Monday, April 23, 2012

10 Ways To Act More Important Than You Really Are

I have a gut feeling that this post is going to rub a few people the wrong way. Why? Because many, if not all of the items on the upcoming list are grounded in some degree of reality. Readers may point to any one of them and say "Hey wait a minute, I do that, and here's why…".

Many of them are come right from well-meaning articles on how to be more confident, smart or assertive. A few I've just observed myself. To a degree, following this advice is OK – as long as you don't overdo it. Attempts do "act" important (or smart, or powerful, or whatever) will backfire and make you look like you have small dog syndrome (sds), especially when you don't have the substance to back up your annoying little yips.

Improving your self-confidence is a perfectly OK development goals – leaders need to have a high degree of confidence, command skills, and presence. However, as my friend Scott Eblin points out, too much confidence, like any strength overdone, can turn start to look like arrogance or hubris.
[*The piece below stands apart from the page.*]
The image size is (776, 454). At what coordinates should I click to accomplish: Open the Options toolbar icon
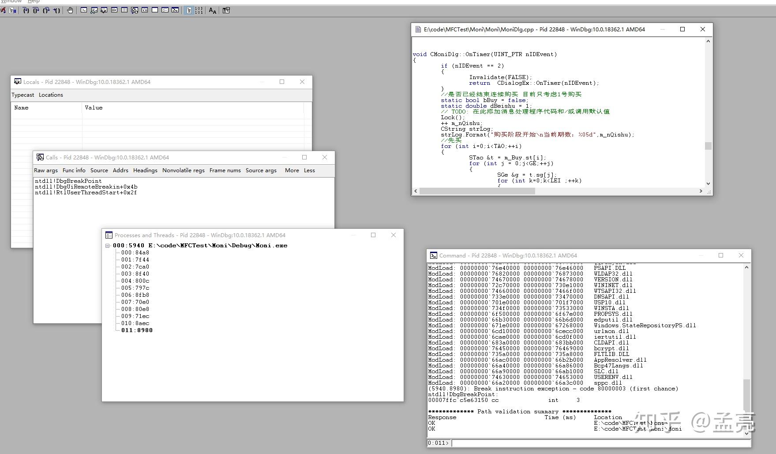(226, 10)
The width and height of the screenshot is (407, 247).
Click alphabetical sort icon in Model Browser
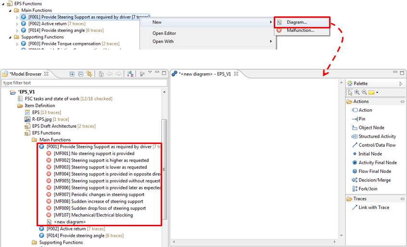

So, if you're more concerned about looking important than actually being important, then here's 10 tips for you:

1. Never show up to a meeting on time.
Seriously, I'm not making this up. In fact, I just heard about someone that actually makes sure she always shows up at least 20 minutes late to any meeting. That way, people will know you're important.

I can't help but imagine how this belief plays out in meetings involving lots of important people. What do they do, all hide around the corner waiting to see who gives in first?

2. Name drop.
I've also heard this technique referred to as "citing your sources". It's a way to back up your opinions, look smart, and if you're wrong, you can blame it on your sources.
 
3. Have the biggest chair in the office.
Corporate pecking orders are established by chair size: there's the secretary's chair, manager's chair, and the big old fat executive's chair. Just test it to make sure your feet can touch the ground. Complete your important office décor with a huge desk with little guest chairs facing the window and sun behind you.

4. Pose like a peacock.
There's actually research to back this one up. Practicing those power poses can actually make men and woman feel more powerful. You know the type - they strut around like peacocks fanning their tails or chimpanzees puffing their chests to assert their hierarchical rank.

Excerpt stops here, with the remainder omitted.